Total RNA was extracted using TRIzol® reagent (MilliporeSigma) following the manufacturer's instructions. cDNA was synthesized by using a FastKing RT kit (Qiagen China Co., Ltd.) in accordance with the manufacturer's protocol. RT-qPCR were carried out with a SuperReal Premix Plus kit (Vazyme Biotech Co., Ltd.). The thermocycling conditions for qPCR were as follows: 15 min at 95˚C to activate the chemically modified hot-start Taq DNA polymerase, followed by 40 cycles of duration for 15 sec at 95˚C and 30 sec of annealing and extension at 60˚C. The primer sequences were as follows: HMGB1 forward (F), 5'-CGCGGAGGAAAATCAACTAA-3' and reverse (R), 5'-TCATAACGAGCCTTGTCAGC-3'; TNFα F, 5'-TCCCAGGTTCTCTTCAAGGGA-3' and R, 5'-GGTGAGGAGCACGTAGTCGG-3'; IL-1β F, 5'-TGGAAAAGCGGTTTGTCTTC-3' and R, 5'-TACCAGTTGGGGAACTCTGC-3'; IL-6 F, 5'-GCTGGTGACAACCACGGCCT-3' and R, 5'-AGCCTCCGACTTGTGAAGTGGT-3'; and GAPDH F, 5'-CGTCCCGTAGACAAAATGGT-3' and R, 5'-TTGATGGCAACAATCTCCAC-3'. GAPDH was amplified as the internal control. The miR-340-5p primer was the Bulge-Loop miRNA RT-PCR primer (Guangzhou RiboBio Co., Ltd.), with U6 snRNA (forward, 5'-CCGCCCGCCGCCAGGCCCC-3' and reverse, 5'-ATATGGAACGCTTCACGAATT-3') as the miRNA quantitative internal reference. The original Ct values of the sample (cycle of the threshold) were adjusted to internal control and relative transcript levels were analyzed using the 2-ΔΔCq method (34).

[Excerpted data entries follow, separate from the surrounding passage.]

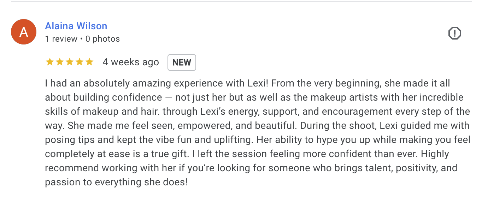Click the line starting "about building confidence"
This screenshot has height=197, width=482.
(254, 97)
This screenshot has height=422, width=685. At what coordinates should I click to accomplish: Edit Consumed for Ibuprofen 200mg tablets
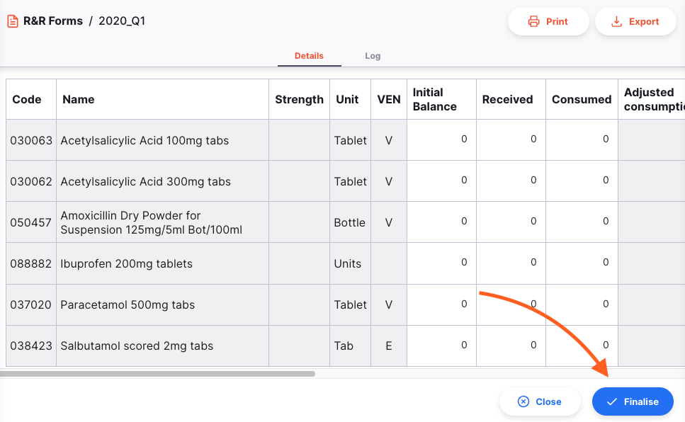[x=582, y=263]
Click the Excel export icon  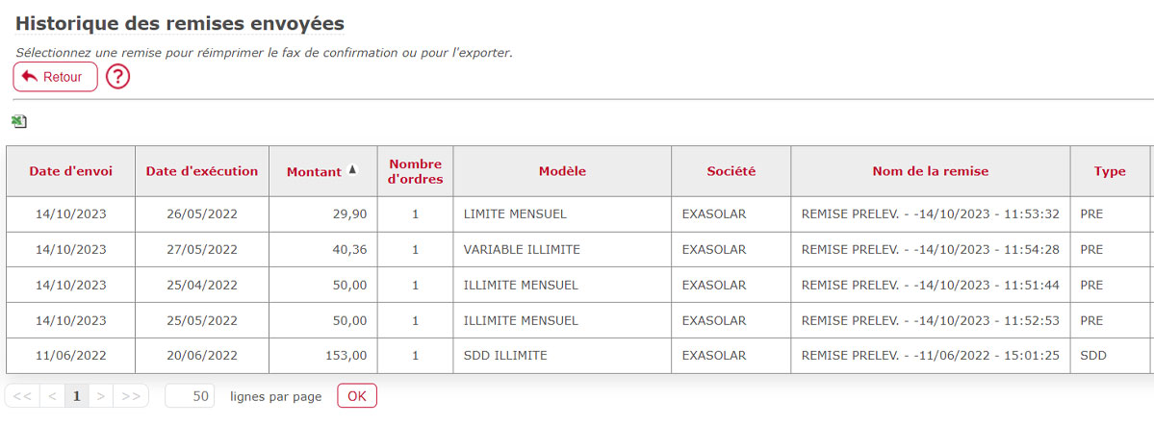(19, 121)
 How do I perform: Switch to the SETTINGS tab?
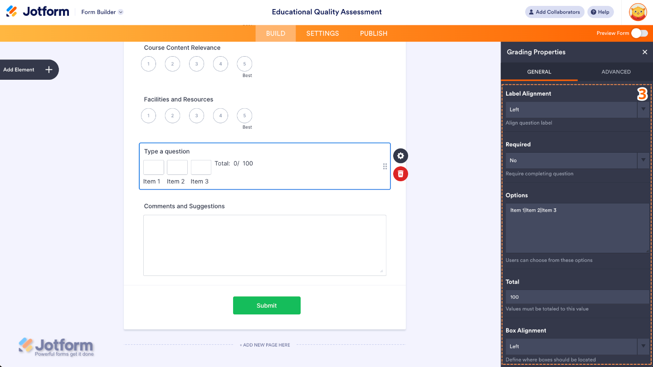pos(322,33)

Luciferase assay and LPS treatment

A lentivirus vector (pGCL-GFP; Promega Corporation) containing a U6 promoter and a green fluorescent protein (GFP) reporter was used for cloning HMGB1 short hairpin RNAs (shRNAs/shR). The shRNA sequences were as follows: shR-HMGB1, 5'-GGCTCGTTATGAAAGAGAAAT-3'; and shR-control, 5'-GTTCTCCGAACGTGTCACGT-3'. 293T cells were inoculated in T75 culture flasks (Nalge Nunc International) at a density of 2x106 cells and were left to reach 70-80% confluence the day prior to infection. The lentiviral plasmid PGCL-GFP (6 µg) and packaging plasmids (pHelper 1.0 4.5 µg and pHelper 2.0; 2.4 µg; all Invitrogen; Thermo Fisher Scientific Inc.) were transfected into 293T cells using the X-tremeGENE HP DNA Transfection Reagent (Roche Diagnostics GmbH) for 16 h at 37˚C in 5% CO2, according to the manufacturer's protocol. Following 48-72 h, supernatants containing lentiviral particles were harvested and filtered through a 0.45-µm filter (EMD Millipore) to remove cell debris. The supernatants were concentrated by ultracentrifugation at 50,000 x g at 4˚C for 90 min, after which the lentiviral particle pellet was resuspended in 100% FBS and stored at -80˚C. The viral titers of concentrated lentiviral particles were measured by infecting 293T cells that were seeded at a density of 1x105 cells/well in a 12-well plate with viral serial dilutions (10-10-8). After 3 days, GFP expression was detected using flow cytometry and the viral titer was calculated using the following equation: Viral titer (Tu/µl)=(% GFP + cells x number of cells transduced)/virus volume. For lentiviral transduction, Pancreatic acinar cells were seeded at 1x106 cells/ml in six-well plates and infected with lentivirus at a multiplicity of infection of 10 for 24 h at 37˚C and 5% CO2. After 2 days of culture, the cells were collected, and the expression of GFP was detected using fluorescence microscopy. Then, cells were treated with 100 ng/ml LPS for 24 h at 37˚C, and then lysates were harvested and analyzed with a Luciferase Reporter Assay system (Promega Corporation).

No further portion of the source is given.